> [Dataset extract]
------------------------------
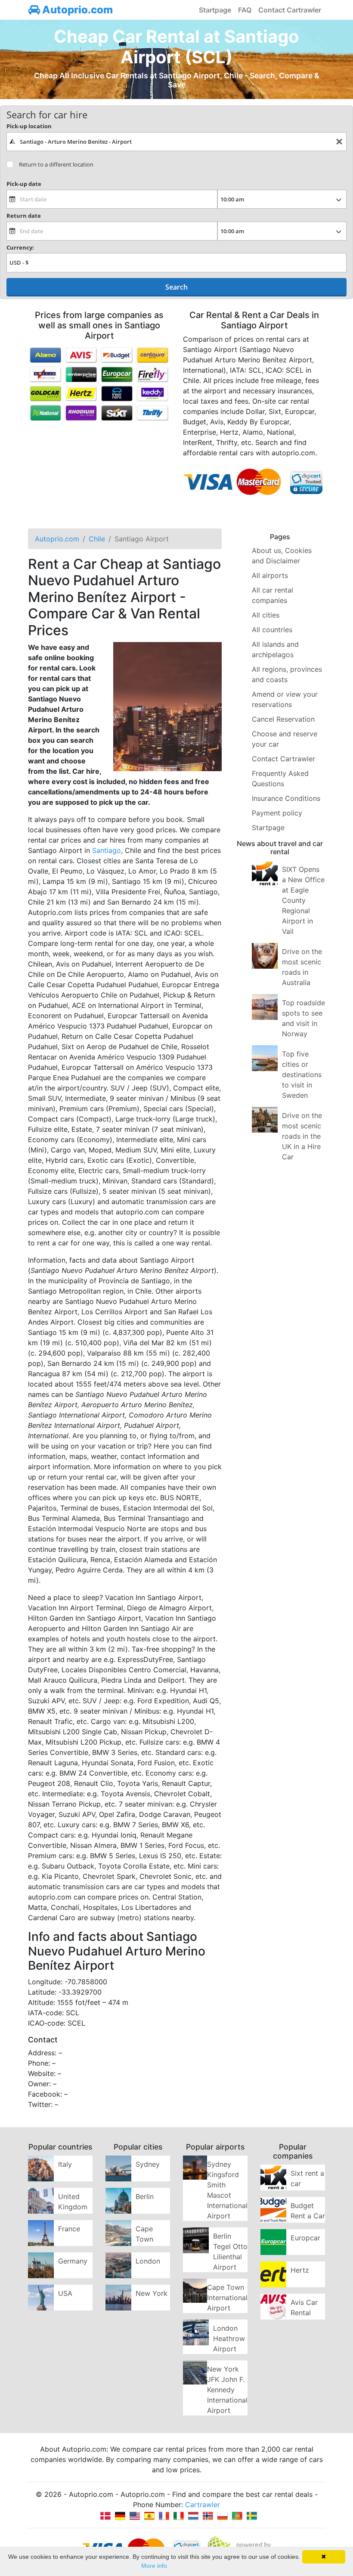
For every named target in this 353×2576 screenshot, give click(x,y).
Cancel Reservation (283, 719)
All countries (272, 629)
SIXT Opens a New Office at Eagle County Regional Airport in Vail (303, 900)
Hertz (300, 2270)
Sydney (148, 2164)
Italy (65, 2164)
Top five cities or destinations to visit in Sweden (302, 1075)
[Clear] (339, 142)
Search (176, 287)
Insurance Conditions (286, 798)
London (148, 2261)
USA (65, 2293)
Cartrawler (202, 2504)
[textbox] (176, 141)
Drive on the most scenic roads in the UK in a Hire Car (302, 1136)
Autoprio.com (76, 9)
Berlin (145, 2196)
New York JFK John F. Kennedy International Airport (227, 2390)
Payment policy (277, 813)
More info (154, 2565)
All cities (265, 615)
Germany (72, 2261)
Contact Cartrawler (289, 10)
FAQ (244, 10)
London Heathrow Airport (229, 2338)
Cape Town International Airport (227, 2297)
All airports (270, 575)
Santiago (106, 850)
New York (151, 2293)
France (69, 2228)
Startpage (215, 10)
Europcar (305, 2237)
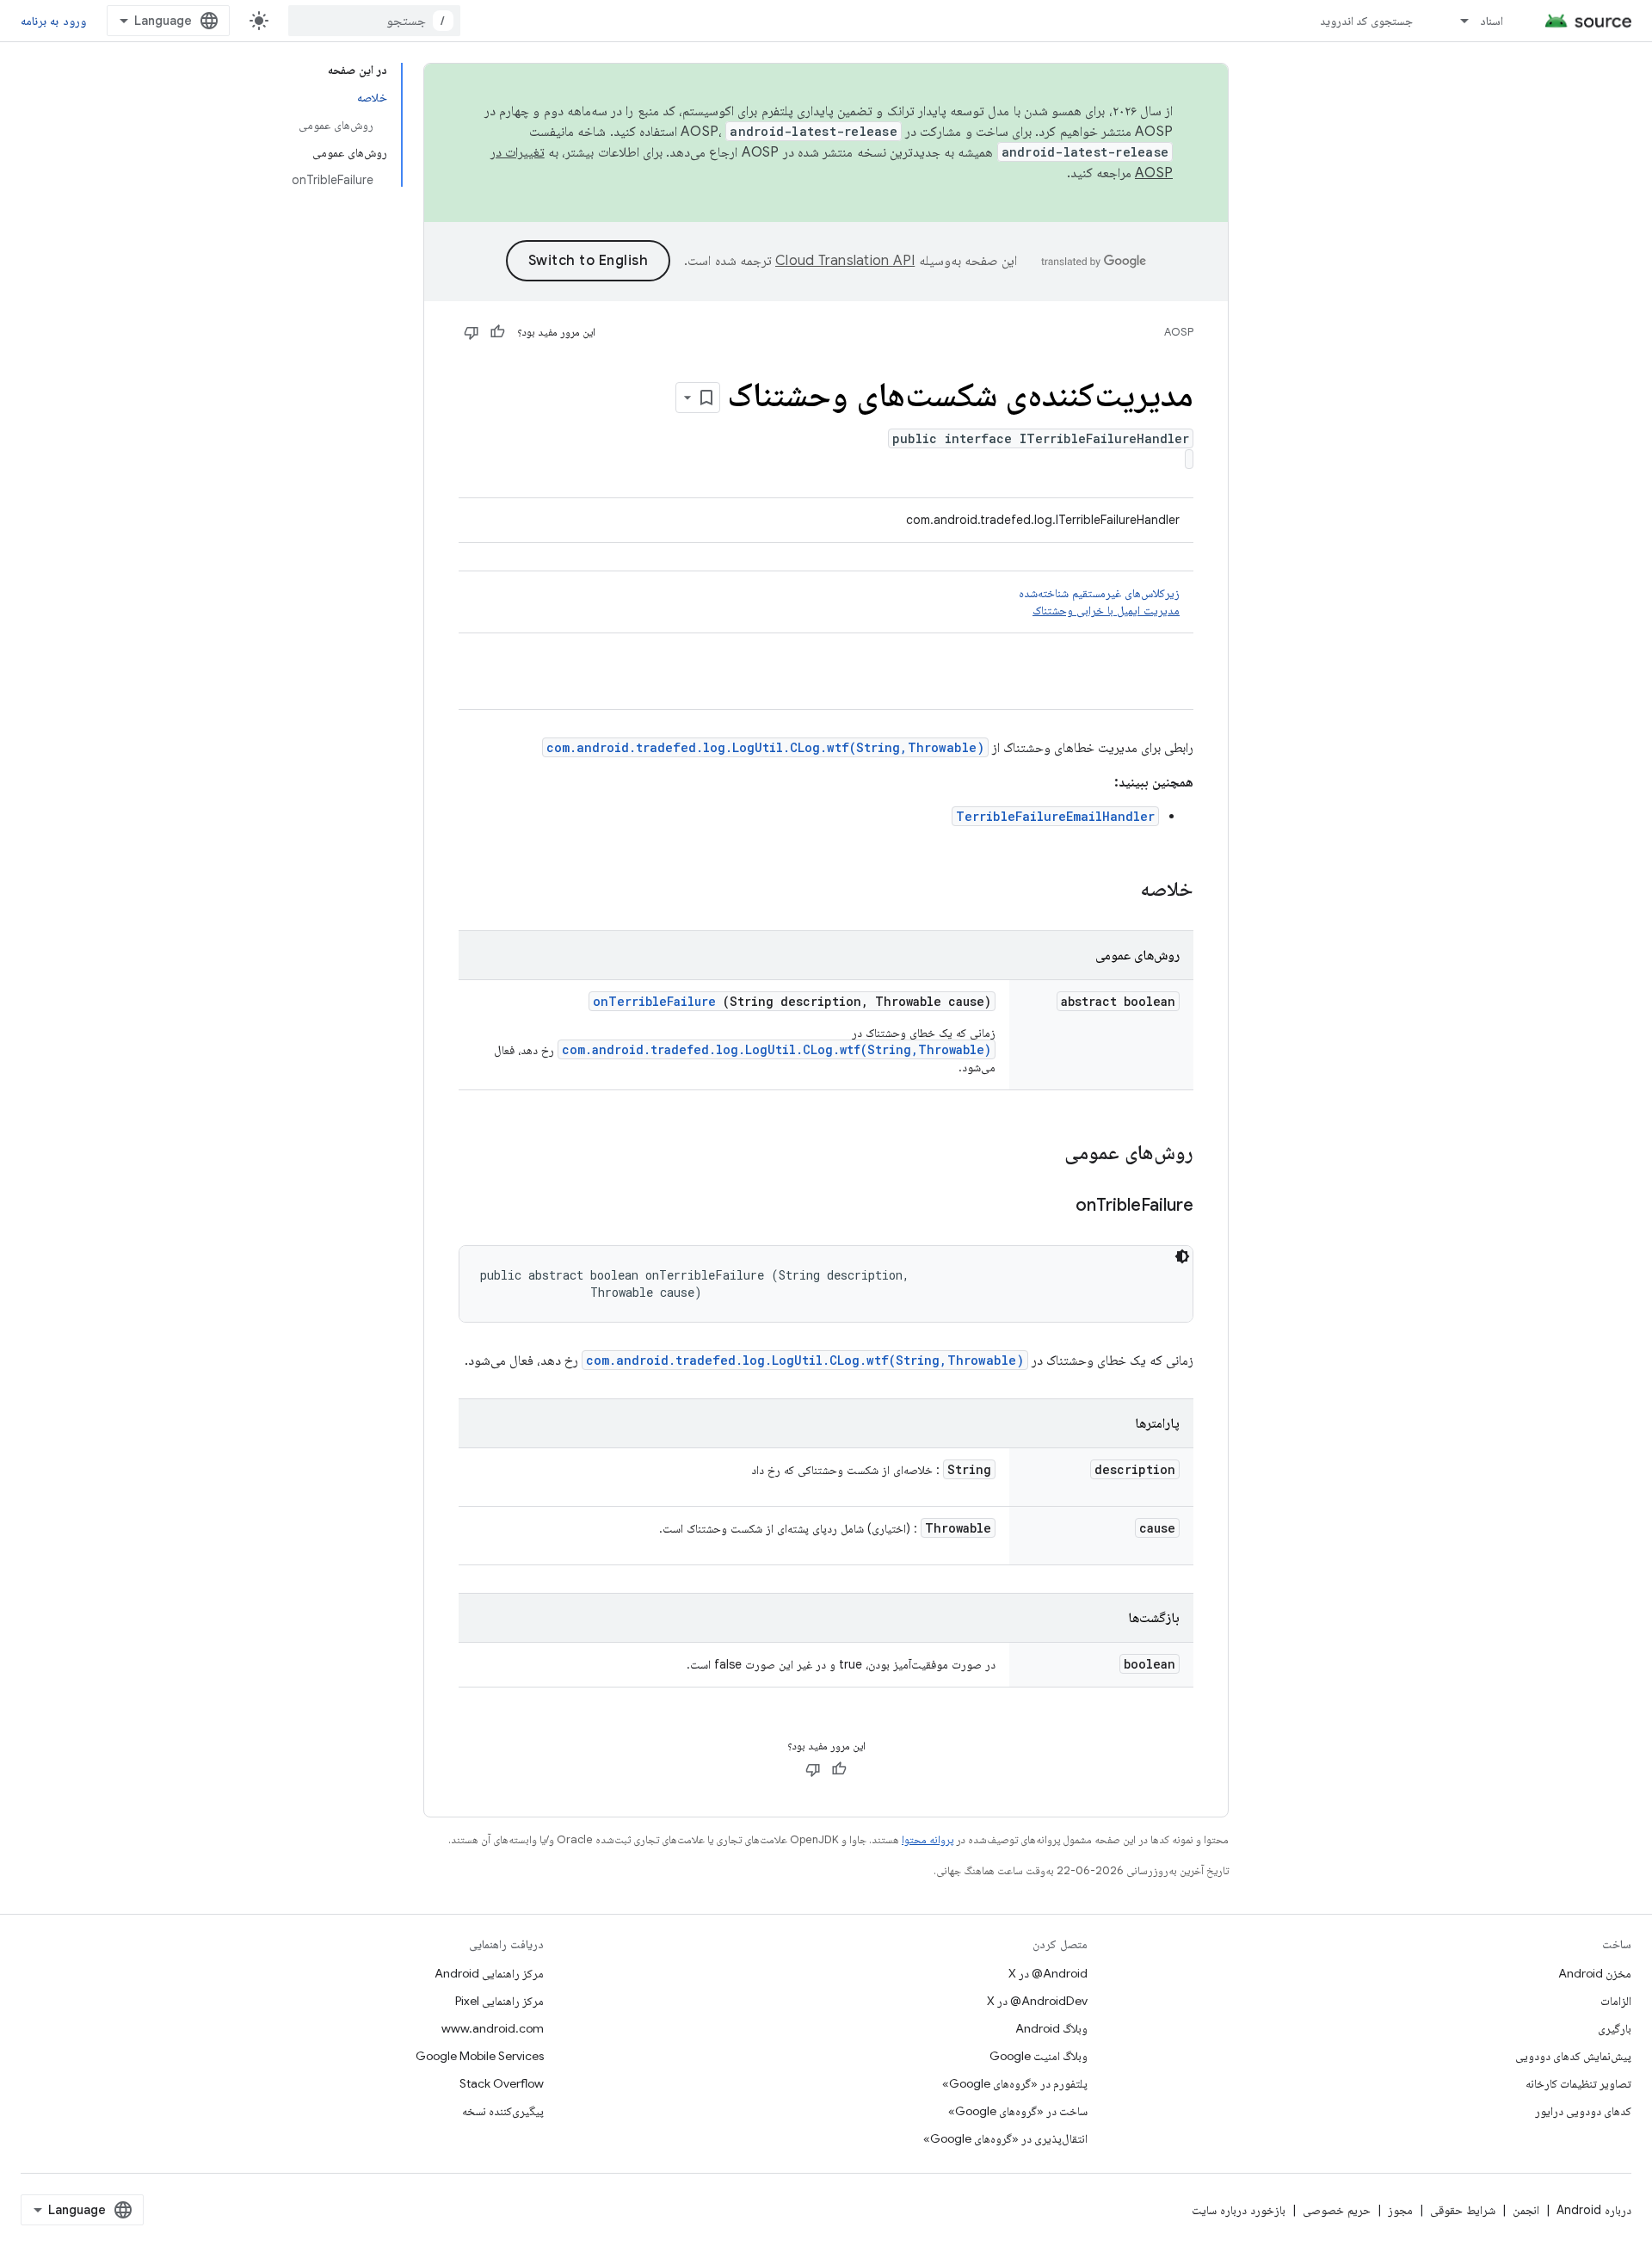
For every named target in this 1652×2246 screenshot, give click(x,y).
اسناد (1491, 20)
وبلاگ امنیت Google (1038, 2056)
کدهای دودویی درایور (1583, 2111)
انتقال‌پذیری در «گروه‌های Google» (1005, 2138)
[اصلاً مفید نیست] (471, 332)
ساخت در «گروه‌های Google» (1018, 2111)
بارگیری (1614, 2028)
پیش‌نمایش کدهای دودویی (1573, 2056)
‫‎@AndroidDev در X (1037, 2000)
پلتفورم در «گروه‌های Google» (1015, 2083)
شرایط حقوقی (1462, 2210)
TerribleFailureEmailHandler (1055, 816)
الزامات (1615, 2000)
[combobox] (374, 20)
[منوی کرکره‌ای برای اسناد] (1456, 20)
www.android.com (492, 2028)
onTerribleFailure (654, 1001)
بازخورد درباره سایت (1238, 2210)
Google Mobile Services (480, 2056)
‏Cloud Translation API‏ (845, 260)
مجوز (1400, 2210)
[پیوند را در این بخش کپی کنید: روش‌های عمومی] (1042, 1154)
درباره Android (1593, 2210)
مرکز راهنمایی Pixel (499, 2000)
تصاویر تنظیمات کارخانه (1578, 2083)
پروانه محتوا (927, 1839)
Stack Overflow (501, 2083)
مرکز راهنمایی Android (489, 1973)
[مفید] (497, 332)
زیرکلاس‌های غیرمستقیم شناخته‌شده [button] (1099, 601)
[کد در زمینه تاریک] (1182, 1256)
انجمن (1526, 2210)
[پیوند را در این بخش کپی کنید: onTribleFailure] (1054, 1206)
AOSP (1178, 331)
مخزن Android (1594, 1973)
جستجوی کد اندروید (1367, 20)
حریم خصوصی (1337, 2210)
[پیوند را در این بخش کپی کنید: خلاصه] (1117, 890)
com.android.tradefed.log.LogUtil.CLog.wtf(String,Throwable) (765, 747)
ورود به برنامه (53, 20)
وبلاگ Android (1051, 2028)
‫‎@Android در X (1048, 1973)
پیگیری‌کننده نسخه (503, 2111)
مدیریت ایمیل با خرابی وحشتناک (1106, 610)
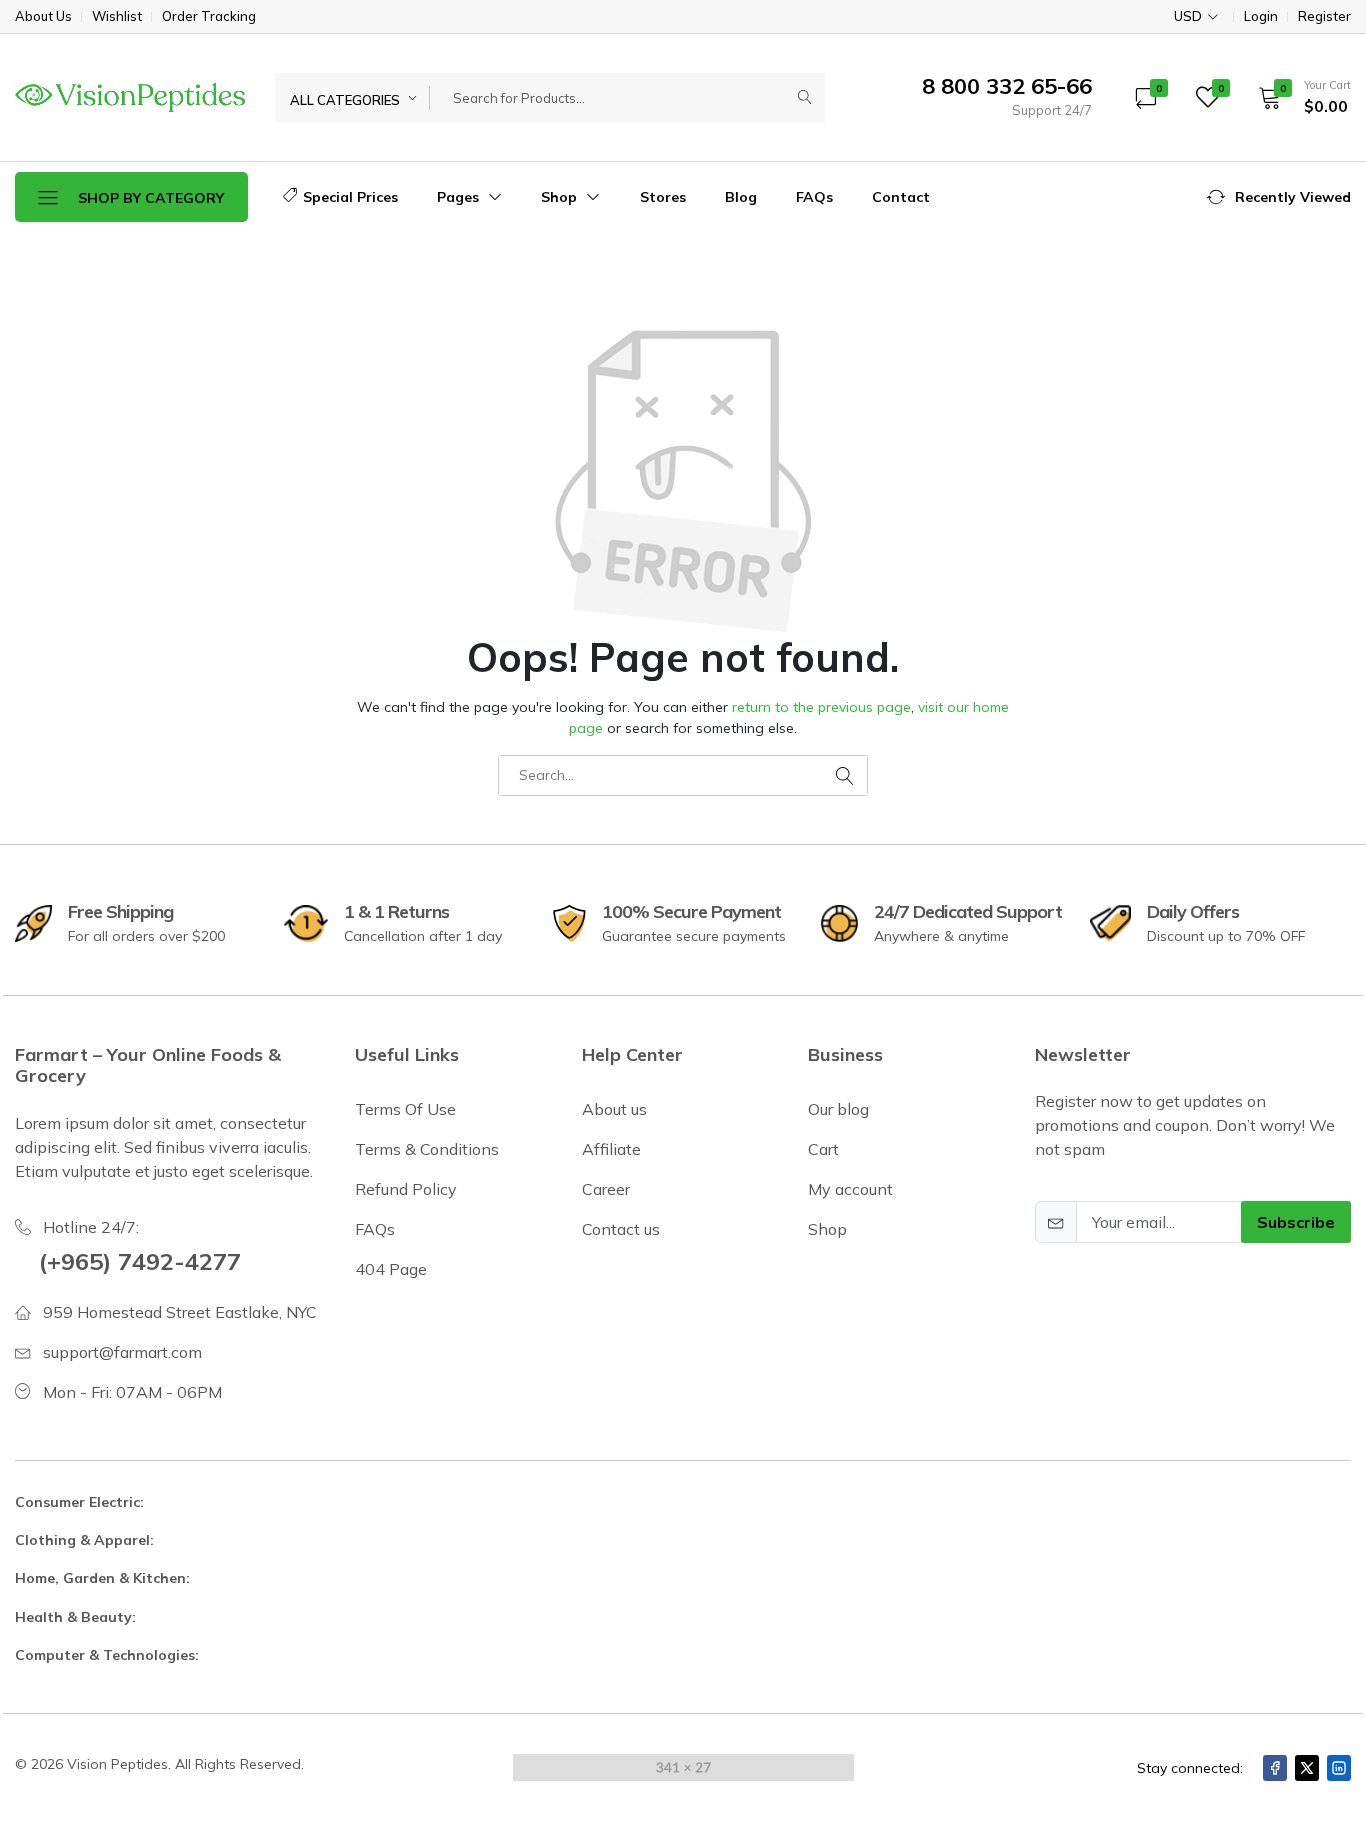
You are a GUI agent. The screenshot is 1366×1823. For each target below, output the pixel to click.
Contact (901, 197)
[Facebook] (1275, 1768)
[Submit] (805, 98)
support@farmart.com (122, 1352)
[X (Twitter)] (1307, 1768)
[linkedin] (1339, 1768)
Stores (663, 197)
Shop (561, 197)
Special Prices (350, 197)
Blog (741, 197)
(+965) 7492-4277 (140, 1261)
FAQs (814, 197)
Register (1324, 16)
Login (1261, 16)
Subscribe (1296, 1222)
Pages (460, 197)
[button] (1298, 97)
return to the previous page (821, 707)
------------------------------
> [Task item]
Would you filter the entries above and keep each line that has the word "target"?

> [Reply to the exercise]
For every named target in this 353×2576 screenshot, give click(x,y).
For every named target in this 1652×2246 screenshot, give click(x,y).
You are a GUI agent. The screenshot is 1366×1823. For each target below, output the pixel to click.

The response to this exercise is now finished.